Further, the Δ_solG⁰ values for TMZ dissolution in the examined solvents were also found to be positive values and within the range from 12.44 to 24.97 kJ mol⁻¹. The maximum Δ_solG⁰ value for TMZ dissolution was detected in 1-BuOH (24.97 kJ mol⁻¹) followed by that in IPA, EtOH, EA, H₂O, PG, EG, TC, and PEG-400, and the minimum was observed in DMSO (12.44 kJ mol⁻¹). The minimum Δ_solG⁰ value in DMSO could be on account of the maximum solubility of TMZ in DMSO. The lowermost value of Δ_solG⁰ in DMSO indicated that little energy is needed for the solubilization and dissolution of TMZ in DMSO. The results of the Δ_solG⁰ analysis for TMZ dissolution were found to be in good correspondence with the TMZ solubility values.

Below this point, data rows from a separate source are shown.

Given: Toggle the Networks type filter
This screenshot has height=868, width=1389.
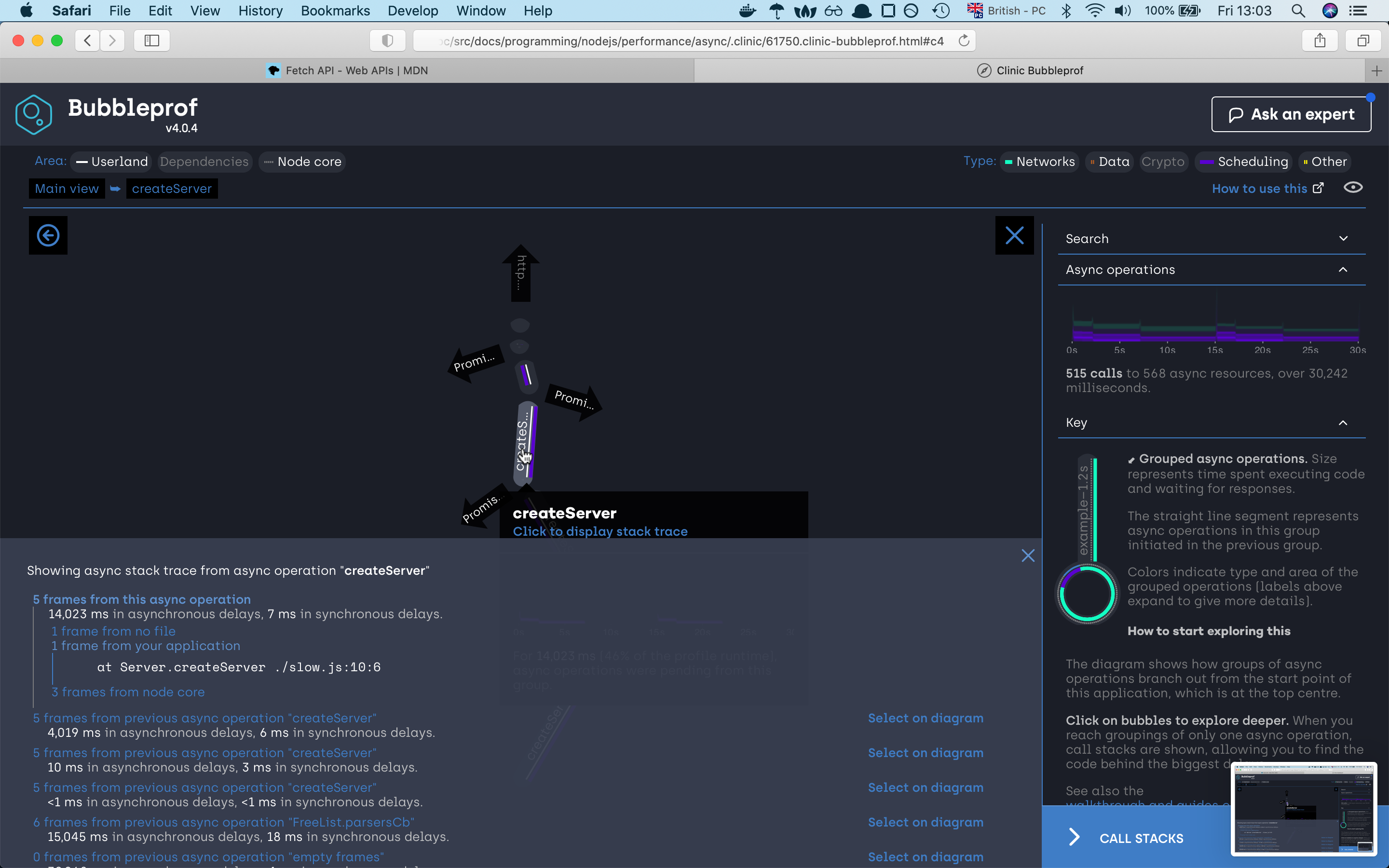Looking at the screenshot, I should click(1039, 162).

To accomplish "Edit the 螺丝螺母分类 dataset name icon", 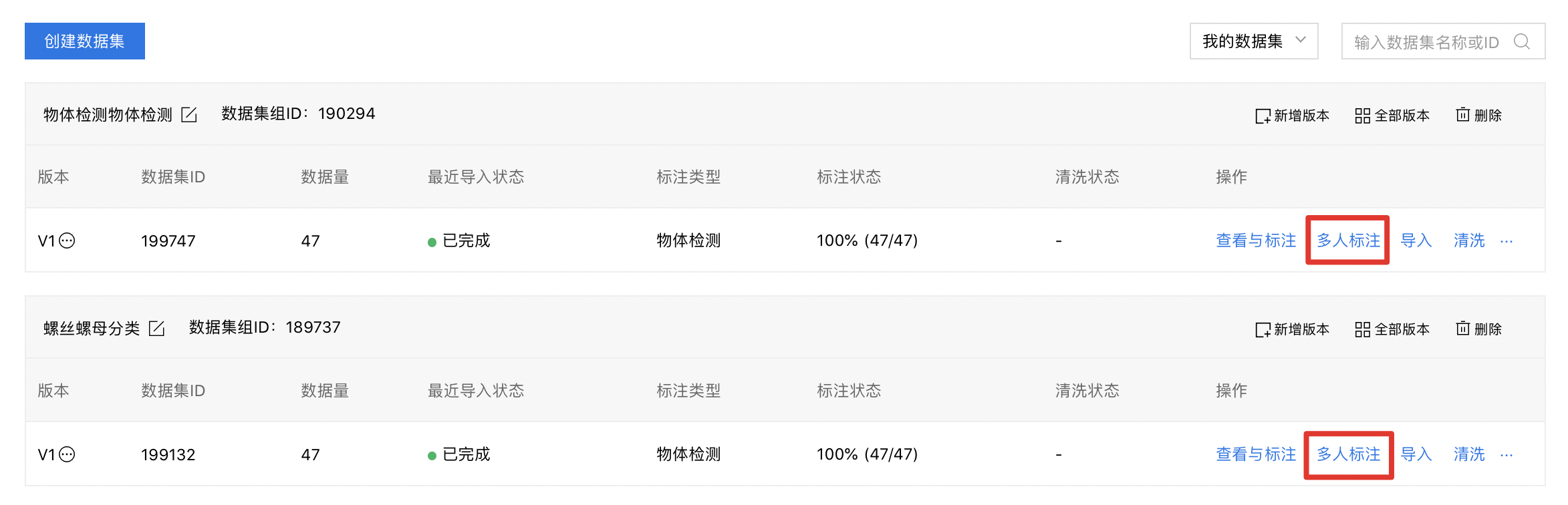I will (x=156, y=329).

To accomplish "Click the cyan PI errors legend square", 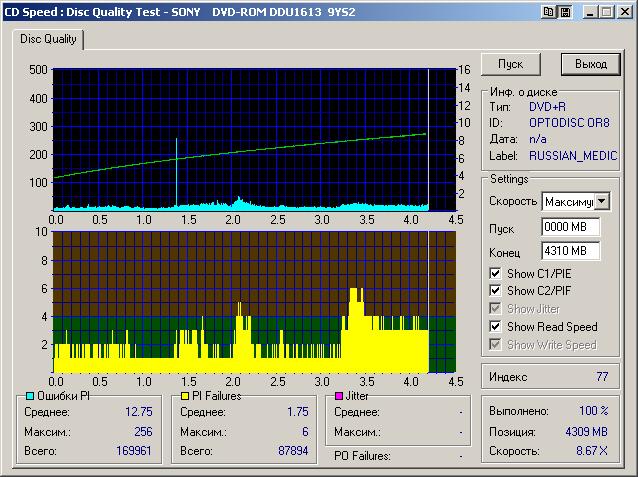I will [x=28, y=397].
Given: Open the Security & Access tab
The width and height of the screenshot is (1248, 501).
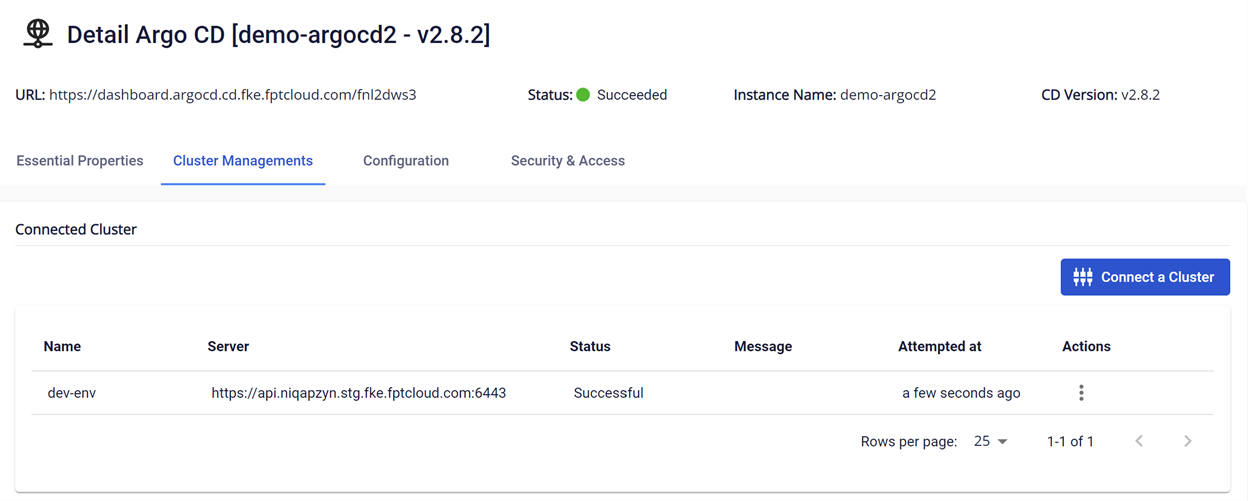Looking at the screenshot, I should click(x=568, y=161).
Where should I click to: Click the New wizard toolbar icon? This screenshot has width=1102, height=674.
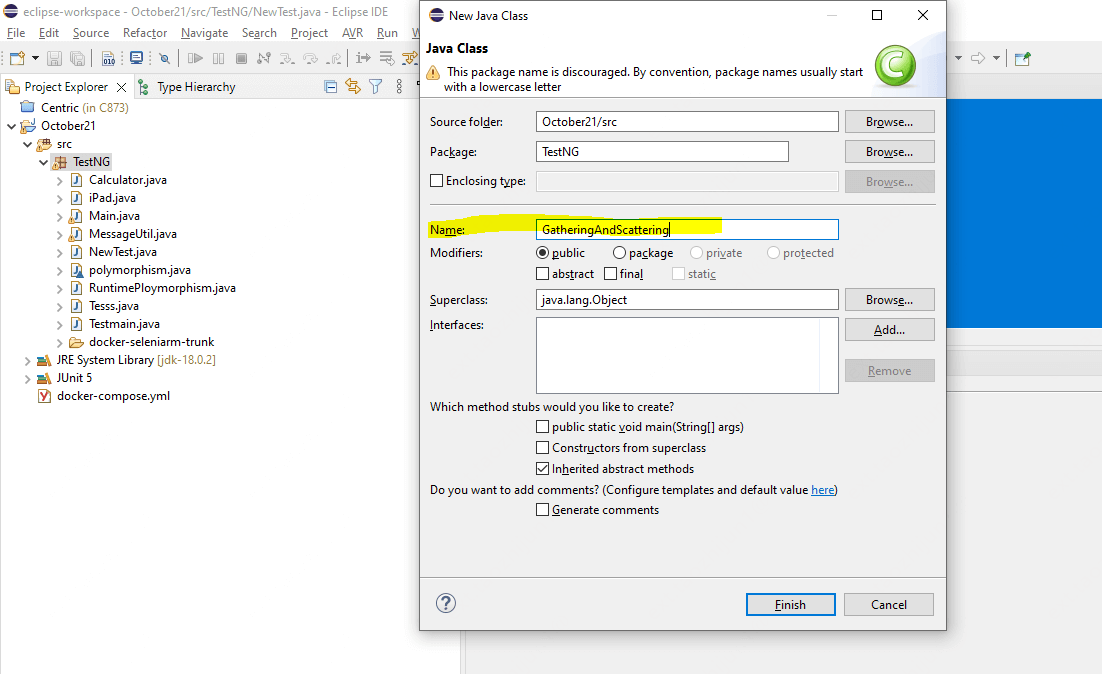[x=17, y=58]
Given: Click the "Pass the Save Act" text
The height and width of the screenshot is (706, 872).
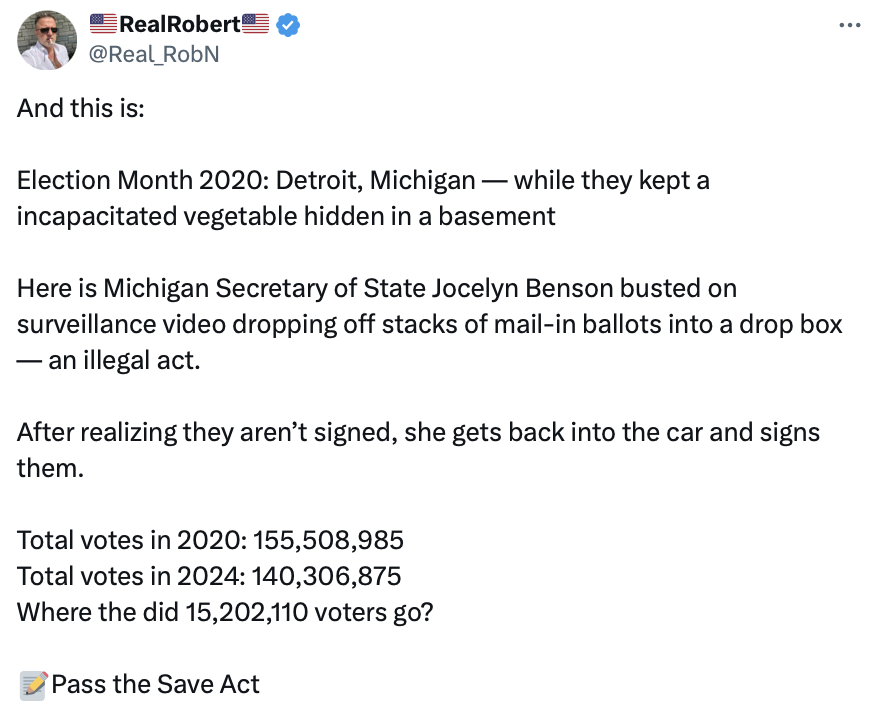Looking at the screenshot, I should (155, 684).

The positive values of Δ_solH⁰ and Δ_solG⁰ suggest that TMZ showed endothermic and spontaneous dissolution characteristics in all the solvents examined in the current study [14,33].

The Δ_solS⁰ values for the TMZ dissolution characteristic in all examined solvents were also detected as positive values and within the range from 8.74 J mol⁻¹ K⁻¹ to 64.03 J mol⁻¹ K⁻¹. The positive Δ_solS⁰ values suggest an entropy-driven dissolution of TMZ in all solvents. In general, the TMZ dissolution was regarded as endothermic and entropy-driven in all solvents examined in the current study [13,14,25]. The overall analysis shows that the dissolution behavior of TMZ in general was found to be endothermic, spontaneous, and entropy-driven in all the solvents considered in the current study [14,33].

4. Conclusions

In the present study, the experimental solubility and solution thermodynamics of TMZ, a classic DNA methylating anticancer drug, were examined in 10 frequently used solvents at five different temperatures. The solubility of TMZ in all the examined solvents was considerably augmented with an increase in temperature. The maximal mole fraction solubility of TMZ was detected in DMSO, followed by that in “PEG-400, TC, EG, PG, H₂O, EA, EtOH, IPA, and 1-BuOH”. In conclusion, TMZ is considered to be highly soluble in DMSO; soluble in PEG-400, TC, EG, and PG; slightly soluble in H₂O, EA, and EtOH, and poorly soluble in IPA and 1-BuOH.